#### Provided data ####

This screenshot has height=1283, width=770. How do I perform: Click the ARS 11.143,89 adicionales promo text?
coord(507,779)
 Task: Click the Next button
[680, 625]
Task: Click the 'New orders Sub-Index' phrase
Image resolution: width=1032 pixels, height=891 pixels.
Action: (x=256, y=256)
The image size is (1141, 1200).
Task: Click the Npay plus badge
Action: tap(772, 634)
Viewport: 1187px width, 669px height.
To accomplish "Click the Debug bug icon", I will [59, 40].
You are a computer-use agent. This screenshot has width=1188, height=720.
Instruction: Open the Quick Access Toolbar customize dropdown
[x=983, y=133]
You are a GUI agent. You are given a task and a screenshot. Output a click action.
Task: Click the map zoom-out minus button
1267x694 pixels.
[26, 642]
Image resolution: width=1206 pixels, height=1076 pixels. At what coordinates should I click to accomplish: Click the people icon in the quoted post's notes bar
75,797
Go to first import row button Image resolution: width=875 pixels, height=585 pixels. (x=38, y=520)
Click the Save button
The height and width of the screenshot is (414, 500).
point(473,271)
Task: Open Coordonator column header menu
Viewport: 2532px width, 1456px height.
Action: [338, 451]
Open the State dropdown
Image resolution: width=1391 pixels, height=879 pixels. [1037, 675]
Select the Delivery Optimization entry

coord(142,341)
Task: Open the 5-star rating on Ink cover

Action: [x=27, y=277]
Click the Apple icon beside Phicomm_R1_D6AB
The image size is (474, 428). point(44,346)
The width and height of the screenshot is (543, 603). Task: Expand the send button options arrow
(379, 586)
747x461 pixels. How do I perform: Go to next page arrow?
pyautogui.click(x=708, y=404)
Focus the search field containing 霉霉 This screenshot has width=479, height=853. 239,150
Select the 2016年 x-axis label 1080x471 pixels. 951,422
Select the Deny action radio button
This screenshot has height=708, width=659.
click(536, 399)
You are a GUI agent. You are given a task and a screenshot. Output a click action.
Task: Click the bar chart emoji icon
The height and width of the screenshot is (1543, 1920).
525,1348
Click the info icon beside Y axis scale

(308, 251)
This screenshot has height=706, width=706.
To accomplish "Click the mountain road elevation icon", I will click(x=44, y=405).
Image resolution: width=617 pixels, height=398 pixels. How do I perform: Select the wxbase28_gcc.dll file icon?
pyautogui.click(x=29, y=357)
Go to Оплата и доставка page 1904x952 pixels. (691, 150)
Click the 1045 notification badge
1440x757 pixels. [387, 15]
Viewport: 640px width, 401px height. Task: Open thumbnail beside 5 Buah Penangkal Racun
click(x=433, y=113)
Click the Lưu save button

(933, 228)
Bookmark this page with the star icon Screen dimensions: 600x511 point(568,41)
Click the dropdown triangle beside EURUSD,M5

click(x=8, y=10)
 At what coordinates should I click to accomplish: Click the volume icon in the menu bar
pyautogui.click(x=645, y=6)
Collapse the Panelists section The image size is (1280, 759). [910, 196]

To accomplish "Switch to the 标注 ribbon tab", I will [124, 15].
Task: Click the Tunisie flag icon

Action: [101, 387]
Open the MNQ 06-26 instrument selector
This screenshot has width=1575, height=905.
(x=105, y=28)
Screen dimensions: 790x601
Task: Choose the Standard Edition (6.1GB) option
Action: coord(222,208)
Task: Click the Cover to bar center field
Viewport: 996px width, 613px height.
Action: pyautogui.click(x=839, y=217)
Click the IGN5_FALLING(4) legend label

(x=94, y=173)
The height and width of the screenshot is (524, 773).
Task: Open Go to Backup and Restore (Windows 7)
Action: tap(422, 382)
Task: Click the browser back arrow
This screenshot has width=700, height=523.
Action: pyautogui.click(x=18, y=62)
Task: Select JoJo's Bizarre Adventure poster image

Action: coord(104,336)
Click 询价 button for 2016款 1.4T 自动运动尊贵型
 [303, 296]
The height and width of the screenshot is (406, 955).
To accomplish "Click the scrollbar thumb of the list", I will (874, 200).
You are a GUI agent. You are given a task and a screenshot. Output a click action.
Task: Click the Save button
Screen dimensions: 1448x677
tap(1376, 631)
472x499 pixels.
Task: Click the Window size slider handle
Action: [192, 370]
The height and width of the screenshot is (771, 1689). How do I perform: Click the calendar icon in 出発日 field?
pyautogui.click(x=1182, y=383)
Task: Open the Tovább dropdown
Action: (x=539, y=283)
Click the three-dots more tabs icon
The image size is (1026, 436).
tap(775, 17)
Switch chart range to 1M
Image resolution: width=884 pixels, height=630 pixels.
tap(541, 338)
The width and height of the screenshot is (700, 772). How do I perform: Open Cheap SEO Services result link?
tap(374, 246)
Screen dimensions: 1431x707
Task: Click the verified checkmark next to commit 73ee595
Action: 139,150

####

### [The problem]
Reply with the complete data above, every character as it stands.

### [Answer to the exercise]
This screenshot has height=1283, width=770. How do I perform: Click the ARS 11.143,89 adicionales promo text?
coord(507,779)
 Task: Click the Next button
[680, 625]
Task: Click the 'New orders Sub-Index' phrase
Image resolution: width=1032 pixels, height=891 pixels.
Action: (x=256, y=256)
The image size is (1141, 1200).
Task: Click the Npay plus badge
Action: tap(772, 634)
Viewport: 1187px width, 669px height.
To accomplish "Click the Debug bug icon", I will [59, 40].
You are a computer-use agent. This screenshot has width=1188, height=720.
Instruction: Open the Quick Access Toolbar customize dropdown
[x=983, y=133]
You are a GUI agent. You are given a task and a screenshot. Output a click action.
Task: Click the map zoom-out minus button
1267x694 pixels.
[26, 642]
Image resolution: width=1206 pixels, height=1076 pixels. At what coordinates should I click to accomplish: Click the people icon in the quoted post's notes bar
75,797
Go to first import row button Image resolution: width=875 pixels, height=585 pixels. (x=38, y=520)
Click the Save button
The height and width of the screenshot is (414, 500).
point(473,271)
Task: Open Coordonator column header menu
Viewport: 2532px width, 1456px height.
Action: [338, 451]
Open the State dropdown
Image resolution: width=1391 pixels, height=879 pixels. [1037, 675]
Select the Delivery Optimization entry

coord(142,341)
Task: Open the 5-star rating on Ink cover

Action: [x=27, y=277]
Click the Apple icon beside Phicomm_R1_D6AB
The image size is (474, 428). point(44,346)
The width and height of the screenshot is (543, 603). Task: Expand the send button options arrow
(379, 586)
747x461 pixels. How do I perform: Go to next page arrow?
pyautogui.click(x=708, y=404)
Focus the search field containing 霉霉 This screenshot has width=479, height=853. 239,150
Select the 2016年 x-axis label 1080x471 pixels. 951,422
Select the Deny action radio button
This screenshot has height=708, width=659.
click(536, 399)
You are a GUI agent. You are given a task and a screenshot. Output a click action.
Task: Click the bar chart emoji icon
The height and width of the screenshot is (1543, 1920).
525,1348
Click the info icon beside Y axis scale

(308, 251)
This screenshot has height=706, width=706.
To accomplish "Click the mountain road elevation icon", I will click(x=44, y=405).
Image resolution: width=617 pixels, height=398 pixels. How do I perform: Select the wxbase28_gcc.dll file icon?
pyautogui.click(x=29, y=357)
Go to Оплата и доставка page 1904x952 pixels. (691, 150)
Click the 1045 notification badge
1440x757 pixels. [387, 15]
Viewport: 640px width, 401px height. Task: Open thumbnail beside 5 Buah Penangkal Racun
click(x=433, y=113)
Click the Lưu save button

(933, 228)
Bookmark this page with the star icon Screen dimensions: 600x511 point(568,41)
Click the dropdown triangle beside EURUSD,M5

click(x=8, y=10)
 At what coordinates should I click to accomplish: Click the volume icon in the menu bar
pyautogui.click(x=645, y=6)
Collapse the Panelists section The image size is (1280, 759). [910, 196]

To accomplish "Switch to the 标注 ribbon tab", I will [124, 15].
Task: Click the Tunisie flag icon

Action: [101, 387]
Open the MNQ 06-26 instrument selector
This screenshot has width=1575, height=905.
(x=105, y=28)
Screen dimensions: 790x601
Task: Choose the Standard Edition (6.1GB) option
Action: coord(222,208)
Task: Click the Cover to bar center field
Viewport: 996px width, 613px height.
Action: pyautogui.click(x=839, y=217)
Click the IGN5_FALLING(4) legend label

(x=94, y=173)
The height and width of the screenshot is (524, 773).
Task: Open Go to Backup and Restore (Windows 7)
Action: tap(422, 382)
Task: Click the browser back arrow
This screenshot has width=700, height=523.
Action: pyautogui.click(x=18, y=62)
Task: Select JoJo's Bizarre Adventure poster image

Action: coord(104,336)
Click 询价 button for 2016款 1.4T 自动运动尊贵型
 [303, 296]
The height and width of the screenshot is (406, 955).
To accomplish "Click the scrollbar thumb of the list", I will (874, 200).
You are a GUI agent. You are given a task and a screenshot. Output a click action.
Task: Click the Save button
Screen dimensions: 1448x677
tap(1376, 631)
472x499 pixels.
Task: Click the Window size slider handle
Action: [192, 370]
The height and width of the screenshot is (771, 1689). How do I perform: Click the calendar icon in 出発日 field?
pyautogui.click(x=1182, y=383)
Task: Open the Tovább dropdown
Action: (x=539, y=283)
Click the three-dots more tabs icon
The image size is (1026, 436).
tap(775, 17)
Switch chart range to 1M
Image resolution: width=884 pixels, height=630 pixels.
tap(541, 338)
The width and height of the screenshot is (700, 772). How do I perform: Open Cheap SEO Services result link?
tap(374, 246)
Screen dimensions: 1431x707
Task: Click the verified checkmark next to commit 73ee595
Action: 139,150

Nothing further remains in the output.